I’m sorry, but I think this is a stupid thing to say which clearly demonstrates complacency. What Starbucks is really saying is “Hey, we’ve got no chance to deliver a product as good as yours and we won’t even try. We’re willing to cede a little corner of the market to you.” Who’s to say that this little corner of the market doesn’t grow as people get increasingly irritated with the increasingly inconsistent and unpleasant experience at Starbucks stores?  My response as a senior member of Starbucks management would be “Oh, crap, we’ve got some problems when a little nothing store can thrive and grow in the shadows of two of our stores. We’d better figure out what is wrong and fix it - now.” Valerie’s Presidential-sounding response shouldn’t be music to a Starbuck’s shareholders ears - it should be a cause for concern. A little to fat and a little too happy, methinks.
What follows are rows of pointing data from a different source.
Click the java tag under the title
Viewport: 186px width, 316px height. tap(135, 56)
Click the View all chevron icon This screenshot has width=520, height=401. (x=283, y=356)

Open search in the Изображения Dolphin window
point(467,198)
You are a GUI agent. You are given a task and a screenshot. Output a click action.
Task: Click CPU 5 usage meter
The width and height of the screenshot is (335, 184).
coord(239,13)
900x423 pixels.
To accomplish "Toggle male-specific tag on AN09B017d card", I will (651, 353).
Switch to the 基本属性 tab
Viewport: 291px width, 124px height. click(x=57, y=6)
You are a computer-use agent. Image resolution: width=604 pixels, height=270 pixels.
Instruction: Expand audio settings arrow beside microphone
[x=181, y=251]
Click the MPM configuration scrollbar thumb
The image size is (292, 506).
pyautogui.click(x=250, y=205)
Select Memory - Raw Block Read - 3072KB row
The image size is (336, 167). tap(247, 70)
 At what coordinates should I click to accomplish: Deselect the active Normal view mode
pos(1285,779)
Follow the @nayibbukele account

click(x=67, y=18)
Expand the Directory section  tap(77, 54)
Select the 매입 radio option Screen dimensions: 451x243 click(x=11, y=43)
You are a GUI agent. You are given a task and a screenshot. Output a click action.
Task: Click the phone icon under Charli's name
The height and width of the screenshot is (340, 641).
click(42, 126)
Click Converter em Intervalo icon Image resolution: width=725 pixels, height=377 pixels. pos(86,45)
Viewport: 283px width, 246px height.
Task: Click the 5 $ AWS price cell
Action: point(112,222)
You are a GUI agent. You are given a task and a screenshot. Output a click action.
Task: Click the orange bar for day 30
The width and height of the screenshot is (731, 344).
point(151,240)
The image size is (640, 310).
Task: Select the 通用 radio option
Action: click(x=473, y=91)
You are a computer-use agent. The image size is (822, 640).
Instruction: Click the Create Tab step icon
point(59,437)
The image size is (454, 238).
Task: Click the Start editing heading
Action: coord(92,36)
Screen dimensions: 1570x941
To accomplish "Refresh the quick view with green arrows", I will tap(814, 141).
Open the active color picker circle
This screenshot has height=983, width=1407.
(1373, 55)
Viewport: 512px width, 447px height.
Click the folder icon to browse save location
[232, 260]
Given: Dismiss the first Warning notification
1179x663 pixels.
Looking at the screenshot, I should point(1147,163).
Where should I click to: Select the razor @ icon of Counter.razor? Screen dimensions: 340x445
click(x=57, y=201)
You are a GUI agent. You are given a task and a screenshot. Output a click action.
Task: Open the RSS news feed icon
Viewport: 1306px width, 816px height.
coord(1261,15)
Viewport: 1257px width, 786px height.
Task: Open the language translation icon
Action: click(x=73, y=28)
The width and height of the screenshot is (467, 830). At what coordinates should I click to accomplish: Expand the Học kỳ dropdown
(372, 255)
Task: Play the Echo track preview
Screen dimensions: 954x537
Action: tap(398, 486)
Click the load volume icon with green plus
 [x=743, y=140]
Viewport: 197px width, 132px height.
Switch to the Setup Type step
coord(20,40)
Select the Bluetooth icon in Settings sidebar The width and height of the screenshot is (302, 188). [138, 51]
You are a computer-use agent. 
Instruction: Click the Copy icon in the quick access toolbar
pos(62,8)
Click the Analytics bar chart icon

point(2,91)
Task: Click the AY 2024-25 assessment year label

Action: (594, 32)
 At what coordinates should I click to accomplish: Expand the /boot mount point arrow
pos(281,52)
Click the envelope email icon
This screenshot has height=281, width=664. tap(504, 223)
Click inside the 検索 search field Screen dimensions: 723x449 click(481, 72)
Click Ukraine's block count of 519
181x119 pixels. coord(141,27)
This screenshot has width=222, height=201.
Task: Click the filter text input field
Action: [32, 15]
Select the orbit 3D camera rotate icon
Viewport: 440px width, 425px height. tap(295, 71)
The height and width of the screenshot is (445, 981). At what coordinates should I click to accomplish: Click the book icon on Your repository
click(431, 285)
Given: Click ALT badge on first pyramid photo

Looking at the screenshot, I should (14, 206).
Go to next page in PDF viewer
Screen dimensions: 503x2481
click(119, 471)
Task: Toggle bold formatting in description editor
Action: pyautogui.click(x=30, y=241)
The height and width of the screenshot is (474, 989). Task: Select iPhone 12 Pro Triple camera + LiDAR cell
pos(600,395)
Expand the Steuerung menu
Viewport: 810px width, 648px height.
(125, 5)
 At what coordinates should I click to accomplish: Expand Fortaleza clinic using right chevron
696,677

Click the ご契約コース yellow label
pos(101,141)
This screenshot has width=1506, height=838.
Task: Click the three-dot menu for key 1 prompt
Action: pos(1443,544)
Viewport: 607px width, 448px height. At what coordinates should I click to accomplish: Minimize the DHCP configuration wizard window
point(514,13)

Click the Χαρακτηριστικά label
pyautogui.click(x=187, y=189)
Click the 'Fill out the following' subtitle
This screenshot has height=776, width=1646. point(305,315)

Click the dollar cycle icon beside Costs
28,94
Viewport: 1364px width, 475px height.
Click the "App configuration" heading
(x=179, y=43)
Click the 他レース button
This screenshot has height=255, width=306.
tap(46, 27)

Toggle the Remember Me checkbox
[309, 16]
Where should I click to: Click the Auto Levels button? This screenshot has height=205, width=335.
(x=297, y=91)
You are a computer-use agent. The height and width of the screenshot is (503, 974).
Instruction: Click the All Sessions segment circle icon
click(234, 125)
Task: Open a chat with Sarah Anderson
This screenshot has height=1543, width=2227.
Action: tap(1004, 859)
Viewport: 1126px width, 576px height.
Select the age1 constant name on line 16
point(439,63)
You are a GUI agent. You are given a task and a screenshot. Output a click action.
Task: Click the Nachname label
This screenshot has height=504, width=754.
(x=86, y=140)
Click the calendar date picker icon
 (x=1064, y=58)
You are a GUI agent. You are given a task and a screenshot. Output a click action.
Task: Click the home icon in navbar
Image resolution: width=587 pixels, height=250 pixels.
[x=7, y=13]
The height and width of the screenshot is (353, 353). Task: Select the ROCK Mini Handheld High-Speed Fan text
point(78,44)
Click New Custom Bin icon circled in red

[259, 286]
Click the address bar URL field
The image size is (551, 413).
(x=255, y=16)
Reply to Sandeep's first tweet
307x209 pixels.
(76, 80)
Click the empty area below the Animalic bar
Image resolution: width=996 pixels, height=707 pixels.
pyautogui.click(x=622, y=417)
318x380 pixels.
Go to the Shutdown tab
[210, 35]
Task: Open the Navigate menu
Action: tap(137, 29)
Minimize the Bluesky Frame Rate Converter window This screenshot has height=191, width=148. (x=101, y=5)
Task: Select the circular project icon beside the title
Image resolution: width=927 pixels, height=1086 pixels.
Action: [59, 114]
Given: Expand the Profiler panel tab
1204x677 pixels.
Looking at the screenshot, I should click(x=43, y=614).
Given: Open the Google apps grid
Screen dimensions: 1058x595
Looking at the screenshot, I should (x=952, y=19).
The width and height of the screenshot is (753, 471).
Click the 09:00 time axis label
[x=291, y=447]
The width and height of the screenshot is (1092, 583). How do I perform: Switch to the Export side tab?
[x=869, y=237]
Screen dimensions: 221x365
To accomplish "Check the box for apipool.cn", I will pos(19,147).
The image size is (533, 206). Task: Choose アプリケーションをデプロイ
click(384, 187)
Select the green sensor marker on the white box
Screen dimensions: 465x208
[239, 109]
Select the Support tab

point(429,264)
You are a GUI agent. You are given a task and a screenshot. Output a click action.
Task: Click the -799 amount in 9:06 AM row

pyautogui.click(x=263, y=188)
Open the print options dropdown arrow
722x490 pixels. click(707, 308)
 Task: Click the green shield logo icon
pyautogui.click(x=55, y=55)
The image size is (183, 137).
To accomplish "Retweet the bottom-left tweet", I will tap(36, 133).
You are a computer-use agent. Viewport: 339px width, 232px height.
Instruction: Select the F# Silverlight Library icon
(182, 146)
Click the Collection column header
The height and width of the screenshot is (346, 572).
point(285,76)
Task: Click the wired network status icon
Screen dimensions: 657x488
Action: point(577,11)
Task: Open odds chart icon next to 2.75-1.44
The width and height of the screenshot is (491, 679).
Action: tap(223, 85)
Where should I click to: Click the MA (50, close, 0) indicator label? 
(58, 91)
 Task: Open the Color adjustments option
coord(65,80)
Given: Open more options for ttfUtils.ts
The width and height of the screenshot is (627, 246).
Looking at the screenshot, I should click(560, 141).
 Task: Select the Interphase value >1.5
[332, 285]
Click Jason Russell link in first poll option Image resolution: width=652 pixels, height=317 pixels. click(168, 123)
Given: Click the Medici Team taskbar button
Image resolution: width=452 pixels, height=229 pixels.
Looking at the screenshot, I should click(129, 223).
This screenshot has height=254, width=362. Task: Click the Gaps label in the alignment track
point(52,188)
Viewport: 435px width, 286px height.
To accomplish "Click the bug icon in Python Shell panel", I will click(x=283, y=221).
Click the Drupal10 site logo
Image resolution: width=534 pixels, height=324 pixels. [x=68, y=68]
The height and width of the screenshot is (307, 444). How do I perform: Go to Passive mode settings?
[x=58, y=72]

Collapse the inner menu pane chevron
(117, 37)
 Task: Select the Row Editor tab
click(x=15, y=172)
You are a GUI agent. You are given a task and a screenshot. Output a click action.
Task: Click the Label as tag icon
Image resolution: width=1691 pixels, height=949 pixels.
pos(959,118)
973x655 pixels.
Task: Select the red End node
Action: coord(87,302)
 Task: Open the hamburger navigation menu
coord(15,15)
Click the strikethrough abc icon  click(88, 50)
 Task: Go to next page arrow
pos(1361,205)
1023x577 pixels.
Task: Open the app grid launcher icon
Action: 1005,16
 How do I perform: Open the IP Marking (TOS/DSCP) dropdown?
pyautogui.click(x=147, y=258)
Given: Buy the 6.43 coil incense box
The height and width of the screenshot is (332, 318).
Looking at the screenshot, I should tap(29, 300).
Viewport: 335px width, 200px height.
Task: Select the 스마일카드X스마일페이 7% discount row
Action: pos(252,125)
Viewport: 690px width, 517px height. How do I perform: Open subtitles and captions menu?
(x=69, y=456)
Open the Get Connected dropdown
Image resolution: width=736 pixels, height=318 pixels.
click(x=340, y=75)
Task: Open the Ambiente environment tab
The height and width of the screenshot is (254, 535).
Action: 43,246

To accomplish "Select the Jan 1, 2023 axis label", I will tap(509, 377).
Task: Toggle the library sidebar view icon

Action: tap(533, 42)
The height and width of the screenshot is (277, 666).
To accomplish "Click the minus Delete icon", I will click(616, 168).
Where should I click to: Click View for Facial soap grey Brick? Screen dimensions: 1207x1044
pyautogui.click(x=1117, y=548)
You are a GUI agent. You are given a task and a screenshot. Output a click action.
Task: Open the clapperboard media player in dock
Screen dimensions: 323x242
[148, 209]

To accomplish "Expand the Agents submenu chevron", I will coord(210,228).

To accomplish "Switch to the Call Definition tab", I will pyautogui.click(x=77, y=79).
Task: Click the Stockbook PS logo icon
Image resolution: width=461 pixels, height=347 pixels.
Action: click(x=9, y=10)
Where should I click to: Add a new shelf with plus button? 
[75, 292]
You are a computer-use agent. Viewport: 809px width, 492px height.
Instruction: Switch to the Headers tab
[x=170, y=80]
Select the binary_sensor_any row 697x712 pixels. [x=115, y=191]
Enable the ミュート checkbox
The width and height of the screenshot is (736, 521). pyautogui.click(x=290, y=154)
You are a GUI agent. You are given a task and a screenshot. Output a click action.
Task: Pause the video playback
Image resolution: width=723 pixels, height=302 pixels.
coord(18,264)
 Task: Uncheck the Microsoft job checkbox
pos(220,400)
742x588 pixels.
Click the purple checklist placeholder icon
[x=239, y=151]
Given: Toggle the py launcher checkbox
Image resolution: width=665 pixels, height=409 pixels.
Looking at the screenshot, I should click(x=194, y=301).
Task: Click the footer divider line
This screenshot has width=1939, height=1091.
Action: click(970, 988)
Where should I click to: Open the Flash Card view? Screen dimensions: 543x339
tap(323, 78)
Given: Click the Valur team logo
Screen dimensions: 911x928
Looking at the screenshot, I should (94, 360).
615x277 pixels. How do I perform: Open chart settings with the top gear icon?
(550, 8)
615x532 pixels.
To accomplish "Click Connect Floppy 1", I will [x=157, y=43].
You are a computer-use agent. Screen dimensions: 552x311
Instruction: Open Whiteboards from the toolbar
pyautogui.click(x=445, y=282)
5. Ruthless Focus on Quality

As Joe itself becomes a chain, Mr. Rubinstein is struggling with how to manage the growth of his business without diluting Joe’s charm. He gets frequent calls to sell franchises, but says he wants, indeed needs, to stay small. “I have to go to every store two times a day or I go nuts,” he said. “At some point, we will stop growing and just work on bettering and perfecting what we do.”

At this phase of Joe’s existence Jonathan is right. Better to focus on refining and perfecting the model than expanding rapidly. Get the model right, learn how to scale and do so - deliberately. This will drive a stake into the heart of the marginal Starbucks, Cosi and other crappy-experience stores. Why would anyone in their right mind go to one of the mega-chains that have lost touch with their customers versus a place like Joe? Answer: they wouldn’t.



This is classic Schumpeter creative destruction in action, admittedly on a micro-scale as we speak. I’ve written a lot about this and believe strongly that creative destruction is a healthy, and unavoidable, fixture of economic development and a natural part of the company life cycle. Success, without question, sows the seeds of failure, as rapid growth has diluted the Starbucks culture and experience and rendered them vulnerable to a down-home, grass roots entrant like Joe. Further, times change, value propositions shift, and the $5 for a consistent venti skim latte just doesn’t exist any more. Yeah, people are now spending $5 for this when they don’t have many good alternatives, but what about when more Joe’s (or places like them) spring up around town? Invariably, they will. I’ll tell you one thing - I’d sooner spend my $5 at Joe or even at a Dean and Deluca than I would a Starbucks any day. Better preparation, better experience, and I feel better giving a smaller establishment my money than the Seattle behemoth.



Anyway, kudos, Jonathan. You’re on a roll. My best to you for continued success and for keeping the inexorable process of creative destruction going.